_PROBLEM SET_.
1. Output the passage from the email about computing coherence in source space between "Then, I could" and "between two datasets.", inclusive, word for word.
2. In the records, return the lines between the ones holding "Given: Expand the DR filter dropdown" and "Looking at the screenshot, I should click(x=348, y=51).", inclusive, unchanged and with nothing else.

_PROVIDED PASSAGE_.
# # # # # # #
On Jun 17, 2017 15:07, "Maria Hakonen" <maria.hakonen at gmail.com> wrote:

Hi,

Many thanks for your answers! This clarified the matter for me.

However, instead of calculating coherence in sensor space, I would like to
calculate coherence in source space (i.e. I would need to get coherence
between each vertex from the first dataset and their counterparts from the
second dataset). Therefore, I have applied inverse operator for each epoch
of condition 1 and condition 2:

stcs1 = apply_inverse_epochs(epochs1, inverse_operator1, lambda2, method,
                            pick_ori="normal")
stcs2 = apply_inverse_epochs(epochs2, inverse_operator2, lambda2, method,
                            pick_ori="normal")

This gives me a list of 160 stcs that are as follows:
stcs1[0]
Out[25]: <SourceEstimate  |  20482 vertices, subject : ah, tmin :
-99.9936018905 (ms), tmax : 2899.81445482 (ms), tstep : 0.833280015754
(ms), data size : 20482 x 3601>

Then, I could combine these two list of stcs and give the resulting list as
an argument to mne.connectivity.spectral_connectivity:
coh, freqs, times, n_epochs, n_tapers = spectral_connectivity(
    stcs, method='coh', mode='fourier', indices=indices,
    sfreq=sfreq, fmin=fmin, fmax=fmax, faverage=True, n_jobs=1)

However, I would need to estimate coherence between each vertex from the
first dataset and each vertex in the second dataset. As far as I
understand, “indices” can only determine the vertices between which to
compute coherence within a dataset but not between two datasets.
# # # # # # #
_TASK INPUTS_.
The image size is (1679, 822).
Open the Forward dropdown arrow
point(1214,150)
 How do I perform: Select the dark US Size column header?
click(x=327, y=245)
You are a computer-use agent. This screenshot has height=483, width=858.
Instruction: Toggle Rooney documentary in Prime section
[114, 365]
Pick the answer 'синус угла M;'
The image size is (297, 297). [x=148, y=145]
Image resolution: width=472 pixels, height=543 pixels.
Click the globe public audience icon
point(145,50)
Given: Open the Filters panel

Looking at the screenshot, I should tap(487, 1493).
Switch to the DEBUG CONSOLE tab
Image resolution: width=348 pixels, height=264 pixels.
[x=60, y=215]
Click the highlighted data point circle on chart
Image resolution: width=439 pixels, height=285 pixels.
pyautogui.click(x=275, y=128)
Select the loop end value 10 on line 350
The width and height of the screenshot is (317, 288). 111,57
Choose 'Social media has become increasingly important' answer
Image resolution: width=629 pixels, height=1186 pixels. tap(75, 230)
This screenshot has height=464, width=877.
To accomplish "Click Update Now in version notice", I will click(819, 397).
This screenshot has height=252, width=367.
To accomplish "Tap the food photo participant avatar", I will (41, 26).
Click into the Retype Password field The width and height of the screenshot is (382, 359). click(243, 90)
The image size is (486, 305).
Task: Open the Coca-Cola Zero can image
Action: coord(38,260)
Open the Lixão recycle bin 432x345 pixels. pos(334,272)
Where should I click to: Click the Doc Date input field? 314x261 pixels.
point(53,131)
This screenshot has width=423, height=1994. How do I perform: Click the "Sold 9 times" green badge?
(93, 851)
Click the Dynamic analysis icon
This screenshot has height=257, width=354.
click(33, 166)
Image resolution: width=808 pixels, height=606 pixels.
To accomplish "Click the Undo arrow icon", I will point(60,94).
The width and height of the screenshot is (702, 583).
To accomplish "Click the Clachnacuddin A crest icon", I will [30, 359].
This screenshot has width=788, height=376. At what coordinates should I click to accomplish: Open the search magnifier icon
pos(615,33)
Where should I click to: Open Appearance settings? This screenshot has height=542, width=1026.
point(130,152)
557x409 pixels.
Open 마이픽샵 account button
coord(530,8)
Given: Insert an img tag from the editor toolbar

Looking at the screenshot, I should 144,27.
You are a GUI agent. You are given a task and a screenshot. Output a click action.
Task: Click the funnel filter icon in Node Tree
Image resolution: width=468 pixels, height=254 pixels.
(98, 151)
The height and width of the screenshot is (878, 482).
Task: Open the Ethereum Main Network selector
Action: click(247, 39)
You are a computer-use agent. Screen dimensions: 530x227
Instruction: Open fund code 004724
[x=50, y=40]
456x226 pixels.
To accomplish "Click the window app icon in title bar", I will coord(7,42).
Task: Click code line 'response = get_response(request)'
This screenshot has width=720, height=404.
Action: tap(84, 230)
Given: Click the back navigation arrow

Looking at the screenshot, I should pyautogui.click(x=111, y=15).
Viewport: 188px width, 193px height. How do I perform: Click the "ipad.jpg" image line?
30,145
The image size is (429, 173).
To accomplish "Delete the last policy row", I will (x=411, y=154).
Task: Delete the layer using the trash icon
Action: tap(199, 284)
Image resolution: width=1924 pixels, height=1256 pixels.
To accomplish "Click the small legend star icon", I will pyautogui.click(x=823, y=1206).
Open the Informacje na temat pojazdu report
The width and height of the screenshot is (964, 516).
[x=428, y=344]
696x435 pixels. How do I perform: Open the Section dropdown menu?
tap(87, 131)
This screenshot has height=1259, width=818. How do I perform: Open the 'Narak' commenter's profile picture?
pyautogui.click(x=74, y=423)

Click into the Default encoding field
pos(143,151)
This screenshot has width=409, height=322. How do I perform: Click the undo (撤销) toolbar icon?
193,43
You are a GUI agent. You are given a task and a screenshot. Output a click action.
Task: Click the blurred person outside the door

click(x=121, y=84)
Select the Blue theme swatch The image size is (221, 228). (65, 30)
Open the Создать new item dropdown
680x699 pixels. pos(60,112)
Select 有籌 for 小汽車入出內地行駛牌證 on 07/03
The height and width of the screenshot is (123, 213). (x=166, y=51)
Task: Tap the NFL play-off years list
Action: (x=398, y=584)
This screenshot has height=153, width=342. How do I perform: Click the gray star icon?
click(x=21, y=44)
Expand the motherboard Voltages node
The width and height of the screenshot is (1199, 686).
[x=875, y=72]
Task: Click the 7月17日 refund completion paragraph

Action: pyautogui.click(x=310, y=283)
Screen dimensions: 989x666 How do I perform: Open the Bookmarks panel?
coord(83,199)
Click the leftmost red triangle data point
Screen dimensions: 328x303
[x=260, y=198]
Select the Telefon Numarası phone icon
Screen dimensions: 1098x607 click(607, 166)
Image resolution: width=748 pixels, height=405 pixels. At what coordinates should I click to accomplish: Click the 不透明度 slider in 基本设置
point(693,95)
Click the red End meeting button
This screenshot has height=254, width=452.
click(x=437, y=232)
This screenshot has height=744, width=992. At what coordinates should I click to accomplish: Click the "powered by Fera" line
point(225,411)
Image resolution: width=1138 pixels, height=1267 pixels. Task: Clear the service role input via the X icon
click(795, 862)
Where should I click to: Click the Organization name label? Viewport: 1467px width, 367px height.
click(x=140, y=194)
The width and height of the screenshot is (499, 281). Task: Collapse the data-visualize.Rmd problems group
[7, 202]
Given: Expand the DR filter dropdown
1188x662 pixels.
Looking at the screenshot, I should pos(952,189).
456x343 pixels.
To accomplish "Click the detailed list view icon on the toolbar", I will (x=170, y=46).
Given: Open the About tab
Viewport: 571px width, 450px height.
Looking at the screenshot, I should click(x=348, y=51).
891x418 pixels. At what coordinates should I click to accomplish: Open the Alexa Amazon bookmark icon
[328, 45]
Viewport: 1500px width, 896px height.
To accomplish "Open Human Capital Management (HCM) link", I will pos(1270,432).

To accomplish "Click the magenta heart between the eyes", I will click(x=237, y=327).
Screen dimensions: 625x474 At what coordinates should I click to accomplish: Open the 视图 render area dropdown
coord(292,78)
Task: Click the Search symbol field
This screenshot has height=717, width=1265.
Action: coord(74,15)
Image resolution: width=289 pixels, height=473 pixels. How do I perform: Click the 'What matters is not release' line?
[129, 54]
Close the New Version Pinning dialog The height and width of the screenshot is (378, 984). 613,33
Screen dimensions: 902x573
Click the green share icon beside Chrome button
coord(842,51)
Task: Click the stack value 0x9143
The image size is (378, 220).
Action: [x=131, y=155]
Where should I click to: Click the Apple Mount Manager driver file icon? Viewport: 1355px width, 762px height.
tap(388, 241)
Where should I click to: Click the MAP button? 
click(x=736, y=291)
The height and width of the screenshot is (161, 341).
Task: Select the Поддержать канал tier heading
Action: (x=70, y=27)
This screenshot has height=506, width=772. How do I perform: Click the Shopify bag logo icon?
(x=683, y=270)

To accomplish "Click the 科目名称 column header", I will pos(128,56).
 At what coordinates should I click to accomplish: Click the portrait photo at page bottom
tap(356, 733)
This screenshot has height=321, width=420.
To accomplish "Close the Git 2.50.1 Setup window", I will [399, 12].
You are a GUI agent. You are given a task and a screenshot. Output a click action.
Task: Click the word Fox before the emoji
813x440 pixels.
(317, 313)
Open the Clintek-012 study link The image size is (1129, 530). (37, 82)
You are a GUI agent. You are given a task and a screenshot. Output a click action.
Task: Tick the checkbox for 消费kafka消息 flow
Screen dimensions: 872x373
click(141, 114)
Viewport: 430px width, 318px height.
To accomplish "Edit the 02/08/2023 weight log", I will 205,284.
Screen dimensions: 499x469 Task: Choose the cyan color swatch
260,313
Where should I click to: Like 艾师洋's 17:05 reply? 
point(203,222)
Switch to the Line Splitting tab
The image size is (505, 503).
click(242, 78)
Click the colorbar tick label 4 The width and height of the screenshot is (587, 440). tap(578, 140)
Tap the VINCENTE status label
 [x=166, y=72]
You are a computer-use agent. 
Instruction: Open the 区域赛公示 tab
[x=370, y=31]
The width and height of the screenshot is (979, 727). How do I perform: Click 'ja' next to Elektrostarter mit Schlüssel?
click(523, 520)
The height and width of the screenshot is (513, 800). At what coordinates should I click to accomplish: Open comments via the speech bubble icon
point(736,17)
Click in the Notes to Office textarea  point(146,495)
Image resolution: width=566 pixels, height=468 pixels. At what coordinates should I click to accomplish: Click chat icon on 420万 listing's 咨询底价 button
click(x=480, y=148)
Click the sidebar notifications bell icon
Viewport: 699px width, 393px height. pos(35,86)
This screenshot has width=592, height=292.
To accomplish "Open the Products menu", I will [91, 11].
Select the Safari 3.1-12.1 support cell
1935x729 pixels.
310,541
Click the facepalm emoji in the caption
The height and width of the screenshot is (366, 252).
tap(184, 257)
# # # # # # #
_ANSWERS FOR THIS EXERCISE_.
1.
Then, I could combine these two list of stcs and give the resulting list as
an argument to mne.connectivity.spectral_connectivity:
coh, freqs, times, n_epochs, n_tapers = spectral_connectivity(
    stcs, method='coh', mode='fourier', indices=indices,
    sfreq=sfreq, fmin=fmin, fmax=fmax, faverage=True, n_jobs=1)

However, I would need to estimate coherence between each vertex from the
first dataset and each vertex in the second dataset. As far as I
understand, “indices” can only determine the vertices between which to
compute coherence within a dataset but not between two datasets.

2.
Given: Expand the DR filter dropdown
1188x662 pixels.
Looking at the screenshot, I should pos(952,189).
456x343 pixels.
To accomplish "Click the detailed list view icon on the toolbar", I will (x=170, y=46).
Given: Open the About tab
Viewport: 571px width, 450px height.
Looking at the screenshot, I should click(x=348, y=51).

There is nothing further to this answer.